On December 17, 2012, the Toronto Stock Exchange (the "TSX") and the TSX Venture Exchange (the "TSXV" and together with the TSX, the "Exchanges") released a joint consultation paper in connection with the review of the listing requirements applicable to emerging market issuers (the "Consultation Paper"). The Consultation Paper is a response to the Ontario Securities Commission's Emerging Markets Issuer Review (Staff Notice 51-719) which raised concerns with the listing approval process for emerging market issuers.

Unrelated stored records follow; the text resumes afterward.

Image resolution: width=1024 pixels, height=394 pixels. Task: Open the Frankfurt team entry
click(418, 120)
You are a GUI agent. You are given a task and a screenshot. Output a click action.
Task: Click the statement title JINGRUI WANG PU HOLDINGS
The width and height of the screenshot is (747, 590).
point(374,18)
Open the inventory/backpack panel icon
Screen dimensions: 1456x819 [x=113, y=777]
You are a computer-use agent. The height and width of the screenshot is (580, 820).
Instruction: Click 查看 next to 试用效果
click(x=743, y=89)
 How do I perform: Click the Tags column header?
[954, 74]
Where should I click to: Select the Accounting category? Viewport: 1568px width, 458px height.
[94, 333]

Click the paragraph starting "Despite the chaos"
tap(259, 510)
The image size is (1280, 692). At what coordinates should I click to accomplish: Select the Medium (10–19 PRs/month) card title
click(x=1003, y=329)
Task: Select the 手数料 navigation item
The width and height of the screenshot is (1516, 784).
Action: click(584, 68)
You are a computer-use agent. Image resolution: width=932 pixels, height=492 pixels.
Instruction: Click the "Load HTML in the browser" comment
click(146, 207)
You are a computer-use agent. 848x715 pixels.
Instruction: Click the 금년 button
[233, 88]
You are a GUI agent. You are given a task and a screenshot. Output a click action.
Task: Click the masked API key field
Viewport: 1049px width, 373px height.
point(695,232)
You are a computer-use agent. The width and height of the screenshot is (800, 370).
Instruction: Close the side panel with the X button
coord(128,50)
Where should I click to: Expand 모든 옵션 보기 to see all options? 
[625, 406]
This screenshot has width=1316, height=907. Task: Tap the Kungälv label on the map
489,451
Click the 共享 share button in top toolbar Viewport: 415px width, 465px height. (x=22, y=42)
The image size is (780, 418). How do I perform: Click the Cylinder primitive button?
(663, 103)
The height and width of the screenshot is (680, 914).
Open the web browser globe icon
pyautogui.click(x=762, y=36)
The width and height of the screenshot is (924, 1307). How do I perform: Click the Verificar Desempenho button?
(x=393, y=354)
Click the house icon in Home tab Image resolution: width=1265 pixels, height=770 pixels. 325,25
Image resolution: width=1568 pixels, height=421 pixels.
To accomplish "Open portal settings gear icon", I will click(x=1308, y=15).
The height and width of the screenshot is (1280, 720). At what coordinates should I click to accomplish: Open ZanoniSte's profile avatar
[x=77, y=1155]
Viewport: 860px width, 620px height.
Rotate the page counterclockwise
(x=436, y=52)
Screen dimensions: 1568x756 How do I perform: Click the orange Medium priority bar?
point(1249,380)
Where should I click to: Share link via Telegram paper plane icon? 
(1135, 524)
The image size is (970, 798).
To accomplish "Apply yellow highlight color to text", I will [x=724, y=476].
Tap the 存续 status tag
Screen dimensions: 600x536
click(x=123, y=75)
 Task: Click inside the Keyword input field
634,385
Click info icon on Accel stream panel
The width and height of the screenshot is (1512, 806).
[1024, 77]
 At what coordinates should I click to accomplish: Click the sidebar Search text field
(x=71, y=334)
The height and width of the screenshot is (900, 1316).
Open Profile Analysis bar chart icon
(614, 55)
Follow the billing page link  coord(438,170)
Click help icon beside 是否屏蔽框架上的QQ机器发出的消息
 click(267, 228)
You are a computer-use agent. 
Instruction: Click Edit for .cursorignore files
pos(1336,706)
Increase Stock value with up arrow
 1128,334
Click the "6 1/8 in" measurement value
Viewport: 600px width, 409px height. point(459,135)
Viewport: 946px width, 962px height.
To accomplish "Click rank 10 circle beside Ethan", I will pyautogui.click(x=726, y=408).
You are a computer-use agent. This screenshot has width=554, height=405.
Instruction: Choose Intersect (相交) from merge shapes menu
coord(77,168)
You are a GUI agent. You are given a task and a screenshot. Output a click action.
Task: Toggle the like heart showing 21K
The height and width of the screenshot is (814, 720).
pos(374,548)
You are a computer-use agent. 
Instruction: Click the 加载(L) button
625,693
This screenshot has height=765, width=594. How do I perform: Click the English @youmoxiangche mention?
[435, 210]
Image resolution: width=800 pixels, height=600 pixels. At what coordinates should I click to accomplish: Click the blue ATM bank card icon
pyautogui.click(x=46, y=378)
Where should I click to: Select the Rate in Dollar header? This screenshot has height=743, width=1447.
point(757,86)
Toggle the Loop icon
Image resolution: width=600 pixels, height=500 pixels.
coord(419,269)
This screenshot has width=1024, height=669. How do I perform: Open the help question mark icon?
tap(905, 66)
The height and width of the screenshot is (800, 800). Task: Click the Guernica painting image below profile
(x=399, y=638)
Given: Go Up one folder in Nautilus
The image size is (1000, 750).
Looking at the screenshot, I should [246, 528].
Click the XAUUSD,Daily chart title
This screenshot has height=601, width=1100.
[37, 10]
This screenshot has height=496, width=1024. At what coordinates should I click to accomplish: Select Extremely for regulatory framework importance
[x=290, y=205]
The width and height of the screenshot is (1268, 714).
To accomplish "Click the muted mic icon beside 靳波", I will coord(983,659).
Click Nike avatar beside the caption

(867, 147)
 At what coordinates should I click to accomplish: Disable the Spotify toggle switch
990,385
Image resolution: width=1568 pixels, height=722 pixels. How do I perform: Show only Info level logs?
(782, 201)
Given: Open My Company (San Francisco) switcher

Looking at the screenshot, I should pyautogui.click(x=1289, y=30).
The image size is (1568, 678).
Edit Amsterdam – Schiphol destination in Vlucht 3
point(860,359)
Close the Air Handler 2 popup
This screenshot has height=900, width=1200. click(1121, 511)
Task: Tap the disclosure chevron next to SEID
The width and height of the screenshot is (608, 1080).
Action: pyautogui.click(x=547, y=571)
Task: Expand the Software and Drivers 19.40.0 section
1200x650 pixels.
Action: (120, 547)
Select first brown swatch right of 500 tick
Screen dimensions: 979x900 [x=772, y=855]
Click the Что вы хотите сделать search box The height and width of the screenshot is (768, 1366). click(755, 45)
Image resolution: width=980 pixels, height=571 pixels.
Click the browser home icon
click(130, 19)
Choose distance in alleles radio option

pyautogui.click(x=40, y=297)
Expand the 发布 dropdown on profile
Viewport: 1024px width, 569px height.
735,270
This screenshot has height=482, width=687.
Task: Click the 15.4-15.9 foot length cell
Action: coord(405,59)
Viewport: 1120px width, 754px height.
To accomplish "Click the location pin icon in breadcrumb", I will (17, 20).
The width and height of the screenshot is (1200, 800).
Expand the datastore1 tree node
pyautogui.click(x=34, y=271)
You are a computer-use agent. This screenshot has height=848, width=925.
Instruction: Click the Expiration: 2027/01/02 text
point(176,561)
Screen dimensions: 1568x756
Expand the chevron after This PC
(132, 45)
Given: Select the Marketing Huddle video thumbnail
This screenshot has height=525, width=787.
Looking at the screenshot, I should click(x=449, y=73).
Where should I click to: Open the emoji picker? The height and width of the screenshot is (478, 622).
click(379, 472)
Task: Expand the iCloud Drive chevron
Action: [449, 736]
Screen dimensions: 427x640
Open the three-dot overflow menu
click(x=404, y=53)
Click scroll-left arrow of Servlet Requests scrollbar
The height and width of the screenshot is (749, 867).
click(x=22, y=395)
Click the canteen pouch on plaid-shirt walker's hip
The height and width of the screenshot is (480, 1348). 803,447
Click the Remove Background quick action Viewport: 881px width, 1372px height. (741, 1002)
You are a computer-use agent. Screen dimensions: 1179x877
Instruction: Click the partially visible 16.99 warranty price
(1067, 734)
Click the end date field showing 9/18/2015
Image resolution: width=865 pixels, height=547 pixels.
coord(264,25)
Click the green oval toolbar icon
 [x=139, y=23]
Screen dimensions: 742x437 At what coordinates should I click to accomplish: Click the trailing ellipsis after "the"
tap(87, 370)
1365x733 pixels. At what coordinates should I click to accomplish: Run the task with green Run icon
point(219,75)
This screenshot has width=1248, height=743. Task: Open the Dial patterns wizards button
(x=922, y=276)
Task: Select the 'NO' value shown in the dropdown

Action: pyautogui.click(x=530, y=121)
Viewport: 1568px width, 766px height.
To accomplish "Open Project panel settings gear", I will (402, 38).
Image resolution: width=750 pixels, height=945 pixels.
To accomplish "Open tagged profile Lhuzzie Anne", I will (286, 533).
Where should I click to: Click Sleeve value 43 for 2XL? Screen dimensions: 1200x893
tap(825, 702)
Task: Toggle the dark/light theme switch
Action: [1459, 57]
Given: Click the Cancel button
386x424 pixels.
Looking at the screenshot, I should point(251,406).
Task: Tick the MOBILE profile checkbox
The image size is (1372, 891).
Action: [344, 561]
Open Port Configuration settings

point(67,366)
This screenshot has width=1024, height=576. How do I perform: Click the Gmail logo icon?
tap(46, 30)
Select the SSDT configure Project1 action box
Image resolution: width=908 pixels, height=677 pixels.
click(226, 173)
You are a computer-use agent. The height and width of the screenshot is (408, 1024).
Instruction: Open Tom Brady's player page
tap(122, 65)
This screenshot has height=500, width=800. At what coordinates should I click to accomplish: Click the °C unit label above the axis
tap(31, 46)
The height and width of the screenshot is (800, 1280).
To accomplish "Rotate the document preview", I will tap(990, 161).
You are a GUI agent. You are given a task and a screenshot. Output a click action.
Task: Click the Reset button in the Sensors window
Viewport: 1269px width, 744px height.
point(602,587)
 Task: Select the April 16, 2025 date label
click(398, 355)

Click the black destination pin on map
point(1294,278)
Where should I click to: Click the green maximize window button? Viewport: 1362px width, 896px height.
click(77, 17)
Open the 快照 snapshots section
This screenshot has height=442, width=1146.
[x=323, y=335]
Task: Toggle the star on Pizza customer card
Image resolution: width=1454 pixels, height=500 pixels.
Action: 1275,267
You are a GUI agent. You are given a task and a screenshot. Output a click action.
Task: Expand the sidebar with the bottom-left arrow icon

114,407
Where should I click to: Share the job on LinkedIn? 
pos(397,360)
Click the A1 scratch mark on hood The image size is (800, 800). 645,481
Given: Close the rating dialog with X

The Consultation Paper defines emerging market issuers as those with a significant connection to an emerging market jurisdiction, being any jurisdiction outside of Canada, the United States, Western Europe, Australia and New Zealand. The Consultation Paper has a significant impact on the exploration and mining industry given the large and growing number of projects located in emerging markets. The purpose of the Consultation Paper is to (i) identify the risks with emerging market issuers, (ii) present potential new listing requirements for emerging market issuers and (iii) solicit comments from market participants on matters relating to emerging market issuers including the proposed new listing requirements. The Consultation Paper and the trend towards stronger listing requirements for emerging market issuers will lead to better safeguards and greater transparency for investors which should help prevent cases such as Bre-X and Sino-Forest in the future.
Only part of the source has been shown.